■ Task objective ■
The lines below are to be quoted exactly, from the first through the one that contains "897x502 pixels.".
Segment Open
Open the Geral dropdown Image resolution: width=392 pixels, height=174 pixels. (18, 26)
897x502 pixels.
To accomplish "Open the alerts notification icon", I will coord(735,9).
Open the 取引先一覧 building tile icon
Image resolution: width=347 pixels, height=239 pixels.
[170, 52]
Segment Closed
■ Your response ■
Open the Geral dropdown Image resolution: width=392 pixels, height=174 pixels. (18, 26)
897x502 pixels.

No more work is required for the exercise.